專題討論3:感控

S3-2
幽門螺旋桿菌的治療-過去現在與未來
Treatment of Helicobacter Pylori Infection -the past, now and the future-
吳登強 Deng-Chyang Wu M.D., pHD.
高雄醫學大學內科
高雄市立小港醫院

Since 1982, Helicobacter pylori had been discovered and established as a common cause of gastritis, peptic ulcer disease and also closely associated with several gastric malignancies and then had consequently been designated a human carcinogen.

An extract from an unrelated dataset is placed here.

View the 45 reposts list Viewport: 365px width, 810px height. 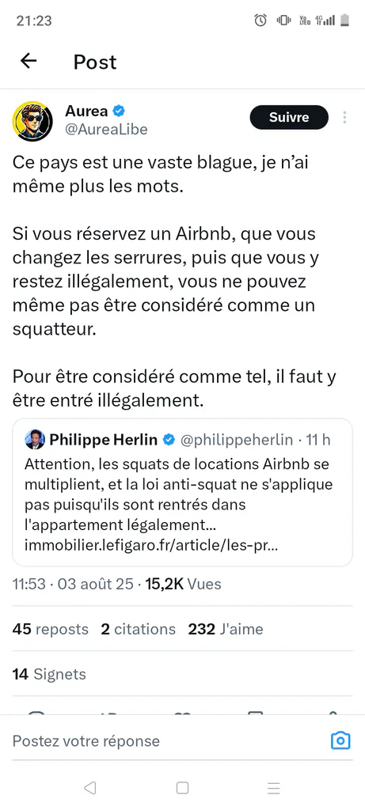tap(50, 629)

Due to heightened awareness regarding testing for and eradication of infection, the prevalence and incidence of H pylori infection appear to have declined in recent years. However, antimicrobial resistance is mounting; the overall H. pylori antibiotic resistance rates were 17.2% for clarithromycin, 26.7% for metronidazole, 11.2% for amoxycillin, 16.2% for levofloxacin, 5.9% for tetracycline, 1.4% for rifabutin and 9.6% for multiple antibiotics. The worldwide H. pylori antibiotic resistance towards different antibiotics has increased. Such a phenomenon has affected therapeutic management in different countries. In developed countries, the most popular treatment regimen remains traditional clarithromycin- or metronidazole-containing triple therapies consisting of a proton pump inhibitor and amoxicillin for 7 to 14 days. With the rising prevalence of antimicrobial resistance, the eradication rates with traditional triple therapy are disappointing, with treatment success rate less than 80% of those treated.

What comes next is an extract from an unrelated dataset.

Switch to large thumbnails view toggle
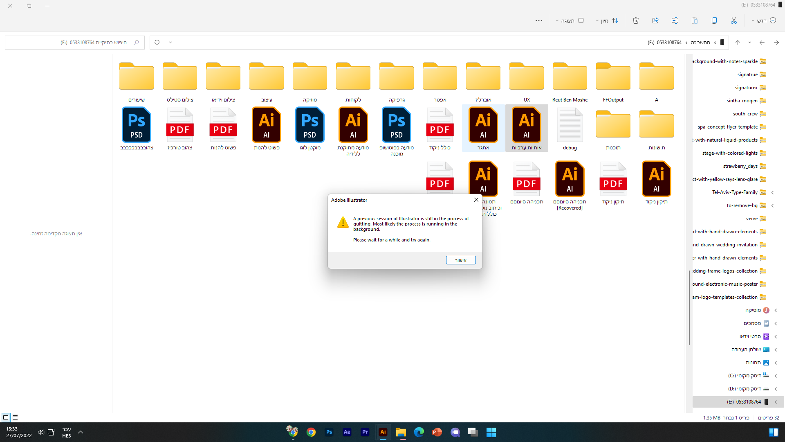 [x=6, y=417]
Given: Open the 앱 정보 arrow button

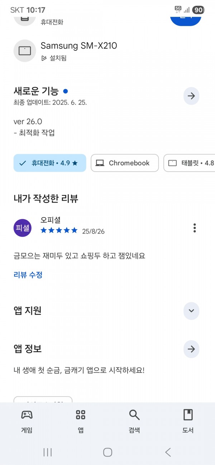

A growing challenge facing today's clinicians is the management of patients with persistent H pylori despite previous attempts to treat the infection. Novel first-line anti-H. pylori therapies in 2011 include sequential therapy, hybrid therapy, concomitant quadruple therapy and bismuth-containing quadruple therapy. After the failure of standard triple therapy, a bismuth-containing quadruple therapy comprising a proton pump inhibitor (PPI), bismuth, tetracycline and metronidazole can be employed as rescue treatment. Recently, triple therapy combining a PPI, levofloxacin and amoxicillin has been proposed as an alternative to the standard rescue therapy. This salvage regimen can achieve a higher eradication rate than bismuth-containing quadruple therapy in some regions and has less adverse effects. The best second-line therapy for patients who fail to eradicate H. pylori with first-line therapies containing clarithromycin, amoxicillin and metronidazole is unclear. These commonly used regimens for the eradication of Helicobacter pylori infection consist of administration of proton pump inhibitors (PPIs) and 1 to 3 antimicrobial agents, such as amoxicillin, clarithromycin, metronidazole, fluoroquinolone, or tetracycline. PPIs are metabolized by cytochrome P450 2C19 (CYP2C19), which is polymorphic. CYP2C19 genotypic differences in the pharmacokinetics and pharmacodynamics of PPIs influence the eradication rates of H. pylori infection by PPI-containing regimens. Most guidelines suggest that patients requiring third-line therapy should be referred to a medical center and treated according to the antibiotic susceptibility test. Nonetheless, an empirical therapy (such as levofloxacin-based or furazolidone-based therapies) can be employed to terminate H. pylori infection if antimicrobial sensitivity data are unavailable.
Clinicians should use 'only use what works locally' and ignore consensus statements and society guidelines if they are not consistent with local results.

SUMMARY:
Treatment of H. pylori infection is challenged by a dramatic fall in eradication rates all over the world. Newer regimens have been introduced including sequential, hybrid therapy, quadruple therapies and those regimens provide promising results, but the knowledge about local resistance rates remains the key to an effective therapy. To achieve consistently high eradication rates, the eradication regimens must be designed based on a good understanding of the resistance patterns of the bacteria and the pharmacologic characteristics of the agents used for H. pylori eradication therapy.